The Aces on Bridge: Wednesday, August 28th, 2019
You can build a throne with bayonets, but it’s difficult to sit on it.
Boris Yeltsin
W | North |
---|---|
Both | ♠ K 10 8 ♥ 7 6 ♦ K Q J 4 ♣ A K 7 5 |
West | East |
---|---|
♠ A 3 ♥ Q 8 3 ♦ 9 5 3 2 ♣ J 10 9 3 |
♠ J 6 ♥ K J 9 5 2 ♦ A 10 8 7 ♣ Q 6 |
South |
---|
♠ Q 9 7 5 4 2 ♥ A 10 4 ♦ 6 ♣ 8 4 2 |
South | West | North | East |
---|---|---|---|
Pass | 1 ♣ | Pass | |
1 ♠ | Pass | 1 NT * | Pass |
2 ♣ * * | Pass | 2 ♠ | Pass |
3 ♠ | Pass | 4 ♠ | All pass |
*15-17 points
**Starting an invitational sequence
♣J
The Daily Bulletins at the World Youth Teams often rely on input not only from the players, but also from the coaches and captains of the teams. Today’s exhibit, from the France-Finland match, was reported by Kees Tammens and provided to him by Christophe Oursel, the French coach and a strong player in his own right.
The deal features a delightful coup executed by Aleksi Aalto of the Finland team. You would certainly consider it a candidate for the shortlist of Best Play by a Junior.
North was playing a weak no-trump, so his rebid showed a balanced 15-17. South showed invitational values and could hardly refuse his own invitation at his next turn.
When West led the club jack, declarer won with the club ace and continued with the diamond queen, taken by the ace. Next came the club queen to dummy’s king. Declarer disposed of one losing club on the diamond king and carried on with a low spade to the spade queen and ace. When West played the master club 10, North followed suit, and what was East to do? If he had ruffed in, the deal would have been over, since one of declarer’s losing hearts would have disappeared, and the other would have gone on the diamond jack.

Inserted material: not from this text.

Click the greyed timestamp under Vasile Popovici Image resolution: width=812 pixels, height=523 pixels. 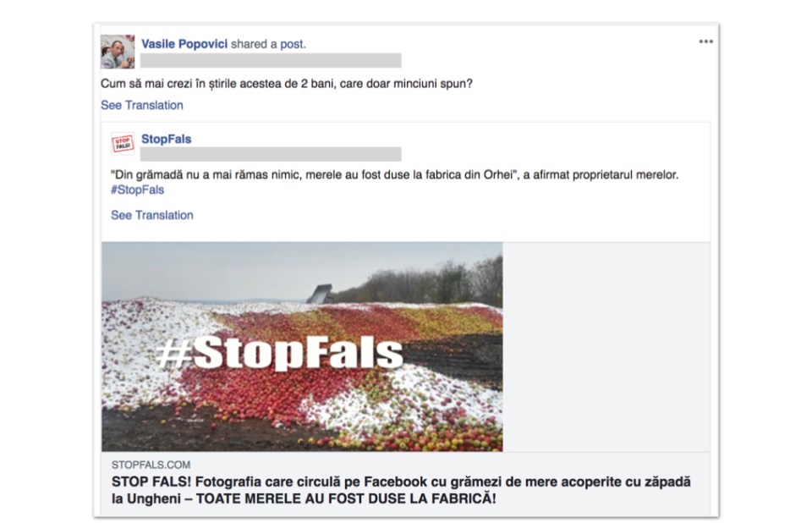tap(271, 61)
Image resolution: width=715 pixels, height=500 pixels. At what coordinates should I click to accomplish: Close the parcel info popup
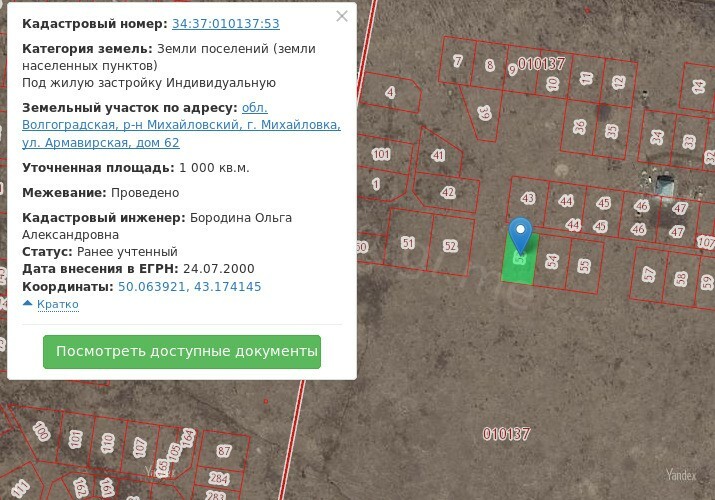click(x=342, y=16)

But without hesitation, East pitched a heart. Now declarer had a tricky decision in the trump suit. He played a spade to the 10, and East made his trump trick after all, with a heart still to come, for down one.
If playing negative doubles, opener must reopen with shortage when the auction gets back to him at a sensible level, whether he has a minimum or a maximum. You don’t have to double if you would pull a penalty double from your partner (for example, with king-queen-jack-fifth of diamonds and a singleton small club, when a two-diamond call is sensible). But here, double and let the chips fall where they may!
BID WITH THE ACES
♠ J 6 ♥ K J 9 5 2 ♦ A 10 8 7 ♣ Q 6 |
South | West | North | East |
---|---|---|---|
Pass | |||
1 ♥ | 1 ♠ | Pass | Pass |
? |
Hi Bobby,
Nicely played by East but South missed a trick. If East has 2C and one spade, he or she has passed with 10 red cards. How likely is this at Junior level, unless modern Juniors have gone strangely reticent. “When I were a lad” we used to bid our heads off!
regards,
Iain
As a follow-up, I’m surprised East didn’t bid 1H anyway. Maybe that refutes my suggestion?
Hi Iain,
Continuing with your main theme, it could be interesting to note how different the defense would be if East had injected the one heart overcall immediately, assuming NS would still have reached the same 4 spade contract after West had raised hearts to the 2 level.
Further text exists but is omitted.